Architecture Year End Show Competition Winners Announced
2023-12-15 • Sam Fox School
The Sam Fox School’s College of Architecture and Graduate School of Architecture & Urban Design have announced the winners of the proposal competition for the annual Year End Show, YES24. Winners were chosen by a committee chaired by Visiting Assistant Professor Matthew Allen. The competition offers students the experience of designing and curating an exhibition from its earliest stages, to hands-on installation, to celebrating the opening.
Box-Within-a-Box
Cody Heller, MArch ’24, won the graduate competition with his intriguing box-within-a-box exhibition design. Heller wrote that this is “often used within curatorial practice for being synonymous with isolated conditions of intense contemplation or curation.” His proposal alters Steinberg Gallery from its usual warmly lit state to a darkened, glowing box, which he described as lab-like and similar to an incubator: “a machine providing space for brewing this next generation of architectural ideas and discourse.”

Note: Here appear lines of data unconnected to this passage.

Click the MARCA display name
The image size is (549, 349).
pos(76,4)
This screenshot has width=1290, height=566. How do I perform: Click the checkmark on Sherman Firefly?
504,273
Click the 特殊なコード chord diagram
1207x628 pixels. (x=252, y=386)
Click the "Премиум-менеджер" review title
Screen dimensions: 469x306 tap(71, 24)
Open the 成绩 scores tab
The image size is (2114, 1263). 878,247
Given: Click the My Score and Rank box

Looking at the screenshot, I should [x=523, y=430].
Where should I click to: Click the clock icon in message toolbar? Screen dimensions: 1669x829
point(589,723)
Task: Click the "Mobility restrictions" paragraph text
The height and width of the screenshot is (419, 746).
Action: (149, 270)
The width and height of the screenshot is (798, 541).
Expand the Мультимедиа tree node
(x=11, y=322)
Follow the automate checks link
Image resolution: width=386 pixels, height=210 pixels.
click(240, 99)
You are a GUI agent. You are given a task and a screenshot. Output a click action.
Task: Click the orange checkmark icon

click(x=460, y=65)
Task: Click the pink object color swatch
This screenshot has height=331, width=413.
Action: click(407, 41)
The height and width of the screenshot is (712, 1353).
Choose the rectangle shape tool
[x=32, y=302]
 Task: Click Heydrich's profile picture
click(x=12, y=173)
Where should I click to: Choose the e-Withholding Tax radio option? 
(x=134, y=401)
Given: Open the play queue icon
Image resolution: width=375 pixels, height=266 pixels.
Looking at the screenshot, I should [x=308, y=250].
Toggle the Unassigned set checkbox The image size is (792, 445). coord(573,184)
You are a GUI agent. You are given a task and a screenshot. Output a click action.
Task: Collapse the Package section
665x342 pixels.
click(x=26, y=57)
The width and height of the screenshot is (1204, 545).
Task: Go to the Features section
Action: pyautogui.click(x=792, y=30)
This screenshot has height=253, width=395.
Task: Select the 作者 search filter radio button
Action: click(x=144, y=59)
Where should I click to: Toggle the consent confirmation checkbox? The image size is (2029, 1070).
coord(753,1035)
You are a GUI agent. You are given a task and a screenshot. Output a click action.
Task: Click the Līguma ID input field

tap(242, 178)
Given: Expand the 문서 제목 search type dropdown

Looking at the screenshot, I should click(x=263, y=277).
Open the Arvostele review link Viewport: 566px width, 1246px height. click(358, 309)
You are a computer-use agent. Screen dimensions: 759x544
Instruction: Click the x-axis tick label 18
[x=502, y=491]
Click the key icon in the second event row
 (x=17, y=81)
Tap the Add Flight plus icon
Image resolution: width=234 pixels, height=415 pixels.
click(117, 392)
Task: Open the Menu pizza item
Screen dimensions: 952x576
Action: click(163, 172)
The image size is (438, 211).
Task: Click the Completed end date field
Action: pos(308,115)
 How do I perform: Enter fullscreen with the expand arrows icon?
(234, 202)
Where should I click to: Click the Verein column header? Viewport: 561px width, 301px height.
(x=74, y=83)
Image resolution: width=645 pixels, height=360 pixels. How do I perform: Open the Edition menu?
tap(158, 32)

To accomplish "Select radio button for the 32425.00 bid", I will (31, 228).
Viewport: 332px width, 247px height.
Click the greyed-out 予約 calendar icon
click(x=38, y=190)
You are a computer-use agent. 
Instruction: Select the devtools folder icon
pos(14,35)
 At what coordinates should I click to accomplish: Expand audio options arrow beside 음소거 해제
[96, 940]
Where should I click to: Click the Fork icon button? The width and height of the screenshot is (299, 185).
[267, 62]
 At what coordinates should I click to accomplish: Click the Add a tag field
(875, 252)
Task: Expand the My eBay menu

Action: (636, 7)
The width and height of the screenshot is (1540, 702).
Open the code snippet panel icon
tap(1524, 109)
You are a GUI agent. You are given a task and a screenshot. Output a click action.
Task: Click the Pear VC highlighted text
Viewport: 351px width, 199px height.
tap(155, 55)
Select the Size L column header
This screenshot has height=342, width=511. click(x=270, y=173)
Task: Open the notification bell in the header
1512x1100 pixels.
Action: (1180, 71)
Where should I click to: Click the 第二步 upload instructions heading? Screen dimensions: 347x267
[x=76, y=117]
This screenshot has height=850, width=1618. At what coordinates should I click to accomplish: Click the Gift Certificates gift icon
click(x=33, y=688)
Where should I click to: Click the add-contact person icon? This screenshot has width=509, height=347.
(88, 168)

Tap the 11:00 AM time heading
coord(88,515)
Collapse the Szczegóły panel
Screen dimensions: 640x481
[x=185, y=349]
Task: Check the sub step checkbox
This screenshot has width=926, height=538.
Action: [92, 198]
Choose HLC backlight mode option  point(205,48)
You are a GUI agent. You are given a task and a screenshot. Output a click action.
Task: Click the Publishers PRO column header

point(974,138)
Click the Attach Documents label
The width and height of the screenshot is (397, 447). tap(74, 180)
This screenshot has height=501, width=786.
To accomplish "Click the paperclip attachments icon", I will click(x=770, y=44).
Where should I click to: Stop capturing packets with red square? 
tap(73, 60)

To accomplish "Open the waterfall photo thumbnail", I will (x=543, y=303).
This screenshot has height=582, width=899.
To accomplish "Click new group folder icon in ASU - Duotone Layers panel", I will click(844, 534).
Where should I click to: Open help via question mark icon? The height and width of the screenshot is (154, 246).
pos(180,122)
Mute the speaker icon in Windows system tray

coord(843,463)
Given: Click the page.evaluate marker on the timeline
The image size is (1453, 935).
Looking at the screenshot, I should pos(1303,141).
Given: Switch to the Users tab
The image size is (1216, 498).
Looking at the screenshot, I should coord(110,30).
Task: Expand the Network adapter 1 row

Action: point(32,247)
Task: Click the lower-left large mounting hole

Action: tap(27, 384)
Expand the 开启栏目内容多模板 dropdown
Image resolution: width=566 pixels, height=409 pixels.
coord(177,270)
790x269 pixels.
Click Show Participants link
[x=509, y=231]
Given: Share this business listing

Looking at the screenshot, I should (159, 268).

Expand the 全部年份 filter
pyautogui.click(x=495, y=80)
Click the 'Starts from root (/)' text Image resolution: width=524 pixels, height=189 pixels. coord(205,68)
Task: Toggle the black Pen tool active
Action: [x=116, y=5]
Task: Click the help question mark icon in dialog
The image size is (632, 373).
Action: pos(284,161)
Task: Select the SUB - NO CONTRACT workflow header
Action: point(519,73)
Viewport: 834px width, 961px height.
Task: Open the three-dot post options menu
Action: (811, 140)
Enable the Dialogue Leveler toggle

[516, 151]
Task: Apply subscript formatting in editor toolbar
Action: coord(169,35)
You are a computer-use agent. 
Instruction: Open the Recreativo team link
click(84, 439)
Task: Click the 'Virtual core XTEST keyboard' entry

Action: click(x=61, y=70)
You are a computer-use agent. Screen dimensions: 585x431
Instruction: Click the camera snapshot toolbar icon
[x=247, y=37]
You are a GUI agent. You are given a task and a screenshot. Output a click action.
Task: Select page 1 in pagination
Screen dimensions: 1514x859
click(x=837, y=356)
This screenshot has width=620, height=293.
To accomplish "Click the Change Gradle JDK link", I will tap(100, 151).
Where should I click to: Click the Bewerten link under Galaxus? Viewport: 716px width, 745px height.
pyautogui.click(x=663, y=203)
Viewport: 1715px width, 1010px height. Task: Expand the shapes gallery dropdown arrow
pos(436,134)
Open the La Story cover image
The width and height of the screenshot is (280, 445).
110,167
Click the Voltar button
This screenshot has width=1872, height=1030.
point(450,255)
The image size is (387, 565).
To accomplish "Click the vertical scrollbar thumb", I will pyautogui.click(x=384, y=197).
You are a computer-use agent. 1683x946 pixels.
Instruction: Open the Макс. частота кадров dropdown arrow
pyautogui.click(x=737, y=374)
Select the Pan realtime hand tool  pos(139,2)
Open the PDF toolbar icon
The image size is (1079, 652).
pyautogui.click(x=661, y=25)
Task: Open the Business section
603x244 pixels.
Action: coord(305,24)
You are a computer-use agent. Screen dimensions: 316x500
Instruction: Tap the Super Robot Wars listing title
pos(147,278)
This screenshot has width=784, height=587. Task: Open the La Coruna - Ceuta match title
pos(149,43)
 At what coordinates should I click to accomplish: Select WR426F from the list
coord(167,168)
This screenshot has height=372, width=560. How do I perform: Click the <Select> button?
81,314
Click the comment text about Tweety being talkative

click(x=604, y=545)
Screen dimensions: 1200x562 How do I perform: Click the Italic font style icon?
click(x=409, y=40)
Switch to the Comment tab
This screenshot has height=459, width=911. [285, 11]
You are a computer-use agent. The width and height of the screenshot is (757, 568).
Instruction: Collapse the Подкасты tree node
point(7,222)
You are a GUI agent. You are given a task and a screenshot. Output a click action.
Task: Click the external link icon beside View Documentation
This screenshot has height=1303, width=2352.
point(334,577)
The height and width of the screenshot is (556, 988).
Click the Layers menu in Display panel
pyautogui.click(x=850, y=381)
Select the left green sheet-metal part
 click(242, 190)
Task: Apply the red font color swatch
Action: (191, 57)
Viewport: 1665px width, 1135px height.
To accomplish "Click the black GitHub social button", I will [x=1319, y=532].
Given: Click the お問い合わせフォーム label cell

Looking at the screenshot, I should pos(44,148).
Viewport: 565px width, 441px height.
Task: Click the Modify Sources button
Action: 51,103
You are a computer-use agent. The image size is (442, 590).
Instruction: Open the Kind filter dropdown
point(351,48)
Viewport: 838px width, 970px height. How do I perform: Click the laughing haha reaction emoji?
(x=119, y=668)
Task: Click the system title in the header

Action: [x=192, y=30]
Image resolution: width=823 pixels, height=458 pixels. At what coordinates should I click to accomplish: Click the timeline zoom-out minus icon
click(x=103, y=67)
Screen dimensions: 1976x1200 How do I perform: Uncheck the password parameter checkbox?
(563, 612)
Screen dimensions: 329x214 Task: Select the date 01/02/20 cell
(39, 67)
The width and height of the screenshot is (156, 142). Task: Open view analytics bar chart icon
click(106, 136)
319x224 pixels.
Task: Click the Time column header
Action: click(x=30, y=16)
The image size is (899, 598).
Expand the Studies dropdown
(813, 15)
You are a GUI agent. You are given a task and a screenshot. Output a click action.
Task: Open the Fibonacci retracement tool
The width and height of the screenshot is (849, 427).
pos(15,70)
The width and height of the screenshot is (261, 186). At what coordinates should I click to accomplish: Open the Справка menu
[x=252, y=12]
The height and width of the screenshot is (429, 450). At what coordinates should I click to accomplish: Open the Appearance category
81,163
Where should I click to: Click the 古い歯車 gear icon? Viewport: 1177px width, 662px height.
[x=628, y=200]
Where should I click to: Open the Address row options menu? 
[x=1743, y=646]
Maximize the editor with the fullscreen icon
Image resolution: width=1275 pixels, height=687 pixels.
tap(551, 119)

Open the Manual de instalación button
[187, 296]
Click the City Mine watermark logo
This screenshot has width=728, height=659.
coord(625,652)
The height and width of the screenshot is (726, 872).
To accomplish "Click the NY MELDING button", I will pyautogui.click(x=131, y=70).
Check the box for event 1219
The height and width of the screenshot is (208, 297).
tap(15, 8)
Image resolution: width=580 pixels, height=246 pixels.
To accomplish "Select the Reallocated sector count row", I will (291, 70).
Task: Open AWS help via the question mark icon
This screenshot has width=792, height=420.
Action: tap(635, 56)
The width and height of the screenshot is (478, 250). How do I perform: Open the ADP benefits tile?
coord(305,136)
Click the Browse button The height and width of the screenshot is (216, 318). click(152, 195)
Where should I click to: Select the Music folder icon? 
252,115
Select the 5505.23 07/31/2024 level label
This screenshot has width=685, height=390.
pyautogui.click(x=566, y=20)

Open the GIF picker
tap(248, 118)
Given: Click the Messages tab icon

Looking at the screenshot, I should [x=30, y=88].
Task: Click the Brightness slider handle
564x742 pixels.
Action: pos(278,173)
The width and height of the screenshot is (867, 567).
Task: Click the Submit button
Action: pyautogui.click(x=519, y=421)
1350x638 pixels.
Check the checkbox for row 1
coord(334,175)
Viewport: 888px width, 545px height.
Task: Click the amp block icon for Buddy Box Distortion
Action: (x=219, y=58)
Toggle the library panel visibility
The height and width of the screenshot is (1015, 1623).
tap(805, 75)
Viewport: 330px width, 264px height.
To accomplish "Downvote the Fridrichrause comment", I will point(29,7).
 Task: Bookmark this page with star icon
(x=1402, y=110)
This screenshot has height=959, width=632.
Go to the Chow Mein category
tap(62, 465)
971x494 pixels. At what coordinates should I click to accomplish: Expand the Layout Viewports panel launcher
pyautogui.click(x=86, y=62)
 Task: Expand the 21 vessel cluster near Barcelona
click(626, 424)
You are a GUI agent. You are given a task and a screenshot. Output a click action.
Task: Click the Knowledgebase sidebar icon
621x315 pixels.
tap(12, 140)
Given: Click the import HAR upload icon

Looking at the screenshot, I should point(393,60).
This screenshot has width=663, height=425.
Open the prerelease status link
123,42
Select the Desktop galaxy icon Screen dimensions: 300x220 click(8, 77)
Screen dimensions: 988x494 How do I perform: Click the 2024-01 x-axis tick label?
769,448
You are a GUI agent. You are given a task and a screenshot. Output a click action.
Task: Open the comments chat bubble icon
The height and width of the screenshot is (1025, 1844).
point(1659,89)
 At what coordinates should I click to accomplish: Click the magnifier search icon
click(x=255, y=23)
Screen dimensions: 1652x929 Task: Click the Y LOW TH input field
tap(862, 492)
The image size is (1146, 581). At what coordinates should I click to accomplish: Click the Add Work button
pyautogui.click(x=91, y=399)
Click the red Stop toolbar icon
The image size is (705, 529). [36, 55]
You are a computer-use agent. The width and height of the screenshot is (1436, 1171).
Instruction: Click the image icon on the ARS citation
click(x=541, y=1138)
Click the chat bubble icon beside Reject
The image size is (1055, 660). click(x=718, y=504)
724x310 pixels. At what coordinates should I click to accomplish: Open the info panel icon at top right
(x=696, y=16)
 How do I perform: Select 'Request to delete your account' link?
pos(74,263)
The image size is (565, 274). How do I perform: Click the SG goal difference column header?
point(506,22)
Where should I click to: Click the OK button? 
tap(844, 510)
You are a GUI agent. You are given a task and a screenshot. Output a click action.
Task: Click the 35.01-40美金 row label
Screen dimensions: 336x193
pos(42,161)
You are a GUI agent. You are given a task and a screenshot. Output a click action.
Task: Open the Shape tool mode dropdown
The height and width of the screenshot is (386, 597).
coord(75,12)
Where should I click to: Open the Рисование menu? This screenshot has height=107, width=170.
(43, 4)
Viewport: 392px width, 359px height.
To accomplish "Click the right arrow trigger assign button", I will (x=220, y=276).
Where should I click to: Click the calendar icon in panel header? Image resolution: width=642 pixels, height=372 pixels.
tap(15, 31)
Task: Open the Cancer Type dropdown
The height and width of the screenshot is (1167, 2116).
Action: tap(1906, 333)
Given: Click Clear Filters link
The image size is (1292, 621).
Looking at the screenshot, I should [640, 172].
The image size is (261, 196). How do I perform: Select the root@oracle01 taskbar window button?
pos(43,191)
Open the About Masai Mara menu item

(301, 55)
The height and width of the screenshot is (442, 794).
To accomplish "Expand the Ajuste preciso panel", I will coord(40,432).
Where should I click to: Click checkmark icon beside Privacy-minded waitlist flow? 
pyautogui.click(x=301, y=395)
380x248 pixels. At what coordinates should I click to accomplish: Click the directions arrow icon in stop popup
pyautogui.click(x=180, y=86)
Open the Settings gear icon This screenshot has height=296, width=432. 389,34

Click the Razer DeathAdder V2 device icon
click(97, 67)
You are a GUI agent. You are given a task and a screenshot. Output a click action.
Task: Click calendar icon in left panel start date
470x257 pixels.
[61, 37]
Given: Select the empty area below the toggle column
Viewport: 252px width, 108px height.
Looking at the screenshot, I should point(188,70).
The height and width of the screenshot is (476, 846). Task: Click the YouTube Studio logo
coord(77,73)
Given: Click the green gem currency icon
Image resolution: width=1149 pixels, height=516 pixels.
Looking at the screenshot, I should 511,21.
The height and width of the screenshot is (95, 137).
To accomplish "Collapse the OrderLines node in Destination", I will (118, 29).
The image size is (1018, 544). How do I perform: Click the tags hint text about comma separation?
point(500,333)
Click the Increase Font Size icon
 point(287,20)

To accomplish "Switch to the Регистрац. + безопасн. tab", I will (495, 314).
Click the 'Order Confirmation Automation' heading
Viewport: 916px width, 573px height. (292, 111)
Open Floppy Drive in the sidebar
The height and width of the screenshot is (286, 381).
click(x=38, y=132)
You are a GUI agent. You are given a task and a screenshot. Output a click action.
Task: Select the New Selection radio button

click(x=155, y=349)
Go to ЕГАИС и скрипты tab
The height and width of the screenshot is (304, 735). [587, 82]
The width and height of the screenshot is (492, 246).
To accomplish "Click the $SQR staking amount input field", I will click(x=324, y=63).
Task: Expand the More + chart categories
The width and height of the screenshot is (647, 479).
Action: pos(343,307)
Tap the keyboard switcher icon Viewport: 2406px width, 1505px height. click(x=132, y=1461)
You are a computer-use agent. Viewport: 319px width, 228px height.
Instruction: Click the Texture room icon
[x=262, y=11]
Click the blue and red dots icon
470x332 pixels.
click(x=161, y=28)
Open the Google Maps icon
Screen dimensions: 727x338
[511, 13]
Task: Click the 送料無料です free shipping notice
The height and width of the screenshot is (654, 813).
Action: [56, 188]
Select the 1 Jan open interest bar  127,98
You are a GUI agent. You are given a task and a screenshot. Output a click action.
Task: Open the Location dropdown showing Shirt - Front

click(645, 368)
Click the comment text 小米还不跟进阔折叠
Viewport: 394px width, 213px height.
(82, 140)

The works included in the exhibition will include a wide variety of projects created throughout the degree programs. “The individual work is given its own defined space for independent celebration while keeping it in dialogue within the greater body of work. Glowing podiums of design artifacts are carefully positioned in the center of three spatial bays and become a kind of melting pot of curiosities where broader comparisons and relationships can be discovered,” Heller wrote.
Projected Folds
Jiahe Jin, BS ’25; Nuo Xu, BS ’26; and Yiwei Shi, BS ’26 won the undergraduate competition for their “Projected Folds” proposal. Their inspiration began with the idea of unfolding the side of a cube. From there, the cube became a basic unit that could be unfolded and arranged in different ways, then placed in the gallery to create a field of objects.
“Each unfolded square unit went through the operation of axonometric projection, and its form was put together with its orthogonal originals,” they wrote, resulting in a description of “a dimension that could not be perceived by our human eyes.” The team further explained how they find the axonometric dimension to be essential for architecture, as it allows for a completely abstract description of an object.
“Projected Folds” emphasizes variations created from the smallest unit, in turn showcasing each student’s unique work. “We wonder if the proposal could serve as an inquiry to our fellow architecture peers,” the team wrote. “How do we position ourselves in facing our physical reality and the theoretical, metaphorical, and abstract space?” They also remarked on the sense of collective achievement that mounting the exhibition would bring to the class.
YES24, the annual year-end exhibition of student work in architecture, landscape architecture, and urban design programs, will open in May 2024 at WashU’s Sam Fox School. More details are forthcoming.